The Grammy-winning Chick Corea Trilogy performs Sunday night at Symphony Hall in Boston.

Ever since he first began plinking away at a piano at age 4, Chick Corea has loved making music. That’s carried him through a career that has seen him recognized as one of the most innovative and important figures in modern jazz, not to mention the most versatile. Just consider, for his 75th birthday celebration three years ago, Corea performed for six weeks straight at the legendary Blue Note in New York City, where he played in 20 of the different groups he’s been involved with over the years.

Corea released his latest album Oct. 4, the double-CD “Trilogy-2” on Concord Jazz, which, if we count correctly, marks his 99th album as a leader, not counting compilations. On Sunday, Oct. 20, Corea will lead the Trilogy-2 trio into Boston’s Symphony Hall for a concert that should include a lot of the music from the new disc and probably more than a few selections from Corea’s multi-decade career as pianist, composer and bandleader.

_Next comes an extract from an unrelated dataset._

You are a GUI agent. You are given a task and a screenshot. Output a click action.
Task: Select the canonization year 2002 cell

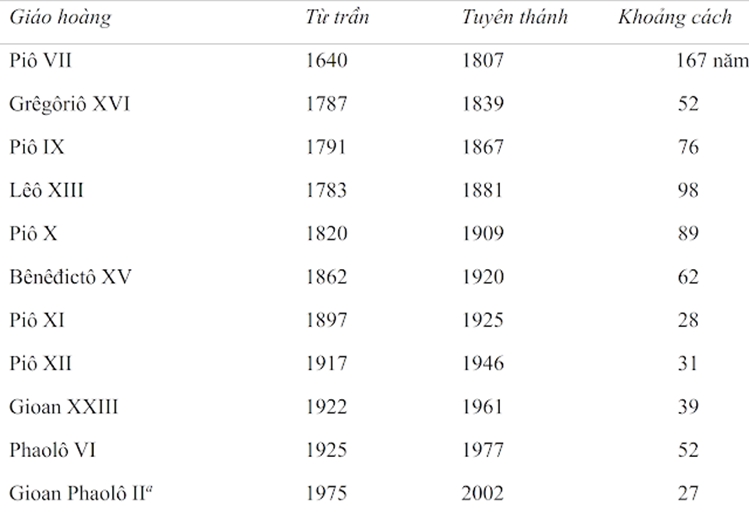[x=483, y=493]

A Chelsea native, Corea veered away from his fascination with piano only a little with a side trip into playing drums at age 8. In his youth he was playing and soloing with the St. Rose Scarlet Lancers, a drum and bugle corps in Chelsea. He always preferred playing to studying, so the famous story goes he took off for New York after high school, spent about a month at Columbia University and about six months at Juilliard, before simply jumping into the Big Apple’s jazz scene.

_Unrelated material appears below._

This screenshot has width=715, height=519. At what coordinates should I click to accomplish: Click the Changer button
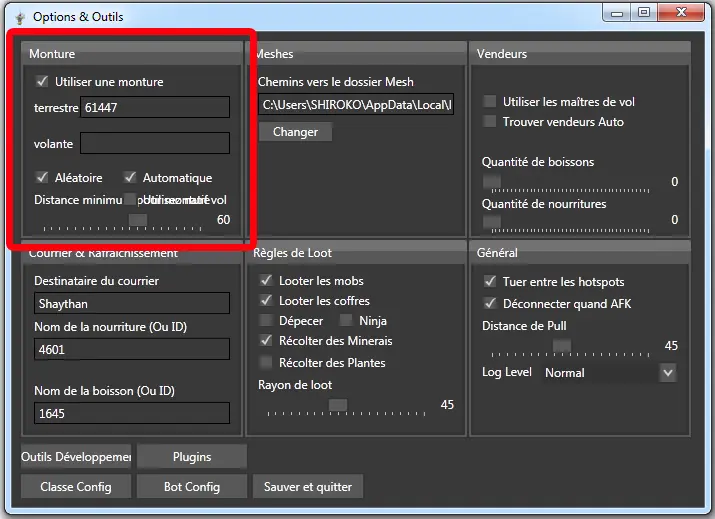295,132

Corea’s skill and adaptability soon had him playing with such jazz stars as Cab Calloway, Mongo Santamaria, Willie Bobo, Sarah Vaughan, Blue Mitchell, Herbie Mann and Stan Getz. The busy sideman released his own debut album in 1966, “Tones for Joan’s Bones.” But his profile really took off shortly after that when he joined Miles Davis’ group and went on to play on some of that master’s most significant records, including “Filles de Kilimanjaro,” “In A Silent Way” and “Bitches Brew.”

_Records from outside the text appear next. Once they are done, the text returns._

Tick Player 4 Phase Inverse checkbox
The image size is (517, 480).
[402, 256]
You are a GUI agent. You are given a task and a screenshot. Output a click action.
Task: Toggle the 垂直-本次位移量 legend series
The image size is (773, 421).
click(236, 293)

“Bitches Brew” had been one of the first records to be called jazz-rock fusion and as Corea had started playing the Fender Rhodes electric piano and routing it through several devices for extra effects, he was a key figure in that genre’s development. From 1971 to 1979 Corea helmed Return to Forever, a band originally designed to showcase his electric and acoustic playing with Latin flavors, but by their ’73 album “Hymn to the 7th Galaxy,” they were considered in the forefront of fusion. Starting in ’74 the most popular RTF lineup included Corea, bassist Stanley Clarke, drummer Lenny White, and then-19-year old guitar prodigy Al DiMeola.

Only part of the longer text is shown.